ただ、映像として頭に入ってくるだけで、何の実害も無いのだが、小中学生のメンタルをズタボロにするには充分で、きっと、幽霊に取りつかれた人というのは、このようにメンタルをやられていった人のことなのだろう。と、子どもながら思った。
次第に学校へ行くのが苦痛になり、中学生では不登校がつづいた。

そんな僕を両親は心配し、僕に世界は広い事を伝える為に家族3人で旅行に行くことが増え、幼いころあんなに喧嘩ばかりしていた両親がいつの間にか仲良くなっていた。
どうやら、僕の不登校の原因は人付き合いやイジメに有るのでは無いかと思ったらしい。
人見知りな僕なので、そう思われても仕方がないのだろう。
旅行先でも頭に映像が飛び込んでくる事は当然起きており、気分転換も見分を広げるも何もなかったが、両親が心配しているので、何とかせねばともがいていた。

映像の原因であるピリピリとしたものを感じ取れるのだから、脳で映像にする前に何とかできないか考えた。

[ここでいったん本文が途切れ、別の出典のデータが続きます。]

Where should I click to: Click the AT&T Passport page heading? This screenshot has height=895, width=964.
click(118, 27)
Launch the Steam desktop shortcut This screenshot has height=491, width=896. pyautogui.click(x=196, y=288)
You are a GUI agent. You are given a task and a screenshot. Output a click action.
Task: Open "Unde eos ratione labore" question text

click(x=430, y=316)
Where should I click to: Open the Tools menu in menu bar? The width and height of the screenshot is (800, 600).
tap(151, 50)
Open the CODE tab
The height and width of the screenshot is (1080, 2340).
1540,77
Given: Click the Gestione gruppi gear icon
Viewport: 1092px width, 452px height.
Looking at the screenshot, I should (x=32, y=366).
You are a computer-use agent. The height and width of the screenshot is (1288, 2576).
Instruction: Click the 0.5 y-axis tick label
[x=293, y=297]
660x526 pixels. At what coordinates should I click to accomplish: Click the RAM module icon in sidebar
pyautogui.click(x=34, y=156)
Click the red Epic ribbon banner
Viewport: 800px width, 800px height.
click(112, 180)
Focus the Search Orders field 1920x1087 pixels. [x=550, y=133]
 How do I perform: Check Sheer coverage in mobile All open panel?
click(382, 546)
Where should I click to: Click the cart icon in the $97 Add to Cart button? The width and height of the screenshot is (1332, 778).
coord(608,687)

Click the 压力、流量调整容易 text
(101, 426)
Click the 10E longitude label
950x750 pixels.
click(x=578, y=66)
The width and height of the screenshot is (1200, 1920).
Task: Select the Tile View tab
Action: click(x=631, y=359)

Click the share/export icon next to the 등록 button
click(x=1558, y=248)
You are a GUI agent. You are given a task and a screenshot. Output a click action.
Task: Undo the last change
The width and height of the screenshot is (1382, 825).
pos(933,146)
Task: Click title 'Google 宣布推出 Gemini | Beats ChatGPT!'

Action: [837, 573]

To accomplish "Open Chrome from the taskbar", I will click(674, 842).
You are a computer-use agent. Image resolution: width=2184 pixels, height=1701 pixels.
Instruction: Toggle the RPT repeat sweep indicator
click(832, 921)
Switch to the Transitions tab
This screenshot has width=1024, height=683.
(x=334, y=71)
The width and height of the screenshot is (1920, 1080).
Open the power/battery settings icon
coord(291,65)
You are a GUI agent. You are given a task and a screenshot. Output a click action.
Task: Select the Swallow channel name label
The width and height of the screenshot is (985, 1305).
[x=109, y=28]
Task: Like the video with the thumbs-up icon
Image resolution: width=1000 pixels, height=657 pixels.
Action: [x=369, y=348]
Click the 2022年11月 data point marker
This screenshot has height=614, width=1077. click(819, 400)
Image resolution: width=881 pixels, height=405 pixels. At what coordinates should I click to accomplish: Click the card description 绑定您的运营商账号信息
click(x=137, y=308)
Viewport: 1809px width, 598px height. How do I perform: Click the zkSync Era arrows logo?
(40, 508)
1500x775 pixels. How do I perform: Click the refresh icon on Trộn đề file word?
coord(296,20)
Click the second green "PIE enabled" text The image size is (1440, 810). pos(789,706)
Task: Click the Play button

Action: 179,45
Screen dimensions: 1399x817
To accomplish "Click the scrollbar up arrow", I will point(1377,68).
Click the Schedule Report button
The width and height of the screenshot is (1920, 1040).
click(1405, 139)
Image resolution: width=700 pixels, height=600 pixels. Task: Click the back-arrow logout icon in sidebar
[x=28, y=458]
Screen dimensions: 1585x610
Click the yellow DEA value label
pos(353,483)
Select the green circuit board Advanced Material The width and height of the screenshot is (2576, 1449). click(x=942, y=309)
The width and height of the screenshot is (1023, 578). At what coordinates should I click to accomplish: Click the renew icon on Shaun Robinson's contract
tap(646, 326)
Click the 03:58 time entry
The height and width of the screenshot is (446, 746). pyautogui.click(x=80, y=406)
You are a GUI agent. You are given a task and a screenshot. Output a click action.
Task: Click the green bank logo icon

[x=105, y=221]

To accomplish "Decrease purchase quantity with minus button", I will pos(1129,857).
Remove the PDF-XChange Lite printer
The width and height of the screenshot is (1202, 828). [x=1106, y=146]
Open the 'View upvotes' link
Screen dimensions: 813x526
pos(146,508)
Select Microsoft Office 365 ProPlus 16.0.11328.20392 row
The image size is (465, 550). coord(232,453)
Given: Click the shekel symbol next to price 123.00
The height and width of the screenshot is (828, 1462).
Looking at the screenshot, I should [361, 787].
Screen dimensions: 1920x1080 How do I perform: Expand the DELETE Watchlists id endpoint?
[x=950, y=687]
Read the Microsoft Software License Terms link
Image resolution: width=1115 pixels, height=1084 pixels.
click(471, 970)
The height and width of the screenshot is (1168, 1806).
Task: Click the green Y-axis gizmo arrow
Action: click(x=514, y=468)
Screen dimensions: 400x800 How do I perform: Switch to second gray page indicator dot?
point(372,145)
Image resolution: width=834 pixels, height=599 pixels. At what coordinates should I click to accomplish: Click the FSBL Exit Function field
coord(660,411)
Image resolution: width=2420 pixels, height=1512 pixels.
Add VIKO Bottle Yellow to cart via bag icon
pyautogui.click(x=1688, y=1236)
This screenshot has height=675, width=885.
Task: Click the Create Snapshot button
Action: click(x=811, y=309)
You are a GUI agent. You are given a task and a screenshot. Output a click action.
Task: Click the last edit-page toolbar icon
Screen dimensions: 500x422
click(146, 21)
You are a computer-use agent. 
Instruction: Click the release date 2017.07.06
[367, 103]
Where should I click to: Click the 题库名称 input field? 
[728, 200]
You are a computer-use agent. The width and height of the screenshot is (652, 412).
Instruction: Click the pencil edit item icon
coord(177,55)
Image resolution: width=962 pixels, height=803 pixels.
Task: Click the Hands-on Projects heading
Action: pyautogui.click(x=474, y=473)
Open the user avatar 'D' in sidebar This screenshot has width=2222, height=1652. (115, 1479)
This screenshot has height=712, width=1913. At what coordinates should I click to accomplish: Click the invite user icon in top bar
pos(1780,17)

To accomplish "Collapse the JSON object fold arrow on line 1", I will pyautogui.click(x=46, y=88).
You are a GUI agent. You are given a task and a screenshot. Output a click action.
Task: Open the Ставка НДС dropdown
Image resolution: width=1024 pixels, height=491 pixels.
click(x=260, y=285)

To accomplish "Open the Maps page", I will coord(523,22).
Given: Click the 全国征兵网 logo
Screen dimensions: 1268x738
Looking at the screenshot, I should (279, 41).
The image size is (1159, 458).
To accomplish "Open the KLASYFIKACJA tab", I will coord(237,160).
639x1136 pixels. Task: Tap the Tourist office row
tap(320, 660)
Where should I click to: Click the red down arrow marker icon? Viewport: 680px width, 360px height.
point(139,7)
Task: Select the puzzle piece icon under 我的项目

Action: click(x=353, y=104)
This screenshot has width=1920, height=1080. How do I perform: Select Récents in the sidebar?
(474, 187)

そんな時、ふと幼いころ観たあのテレビ番組を思い出した。
「そうだ!脳のイメージをコンピュータで解析して映像化したなら、ピリピリしたものをコンピュータのデータと同じように削除することができれば!」
それからは、映像の原因であるピリピリとした微弱なものを見つけると、触ったり、こすったりし、何とか消えてなくならないか試してみた。
しかし、何をしてもなくならない。
自然と脳内に入ってくる映像を読み取る回数が増えたせいか、近頃では音声まで感じるようになった。
やればやるほど悪化する。まるで泥沼だ…。
観たくもない映像や音声が脳内の思考を圧迫し、イライラばかり募る。
「いい加減にしてくれっ!」
僕の混沌としたどうにもならない気持ちがピリピリとした微弱なものに被さった時、脳に流れ込んできていた映像がピタッと止まった。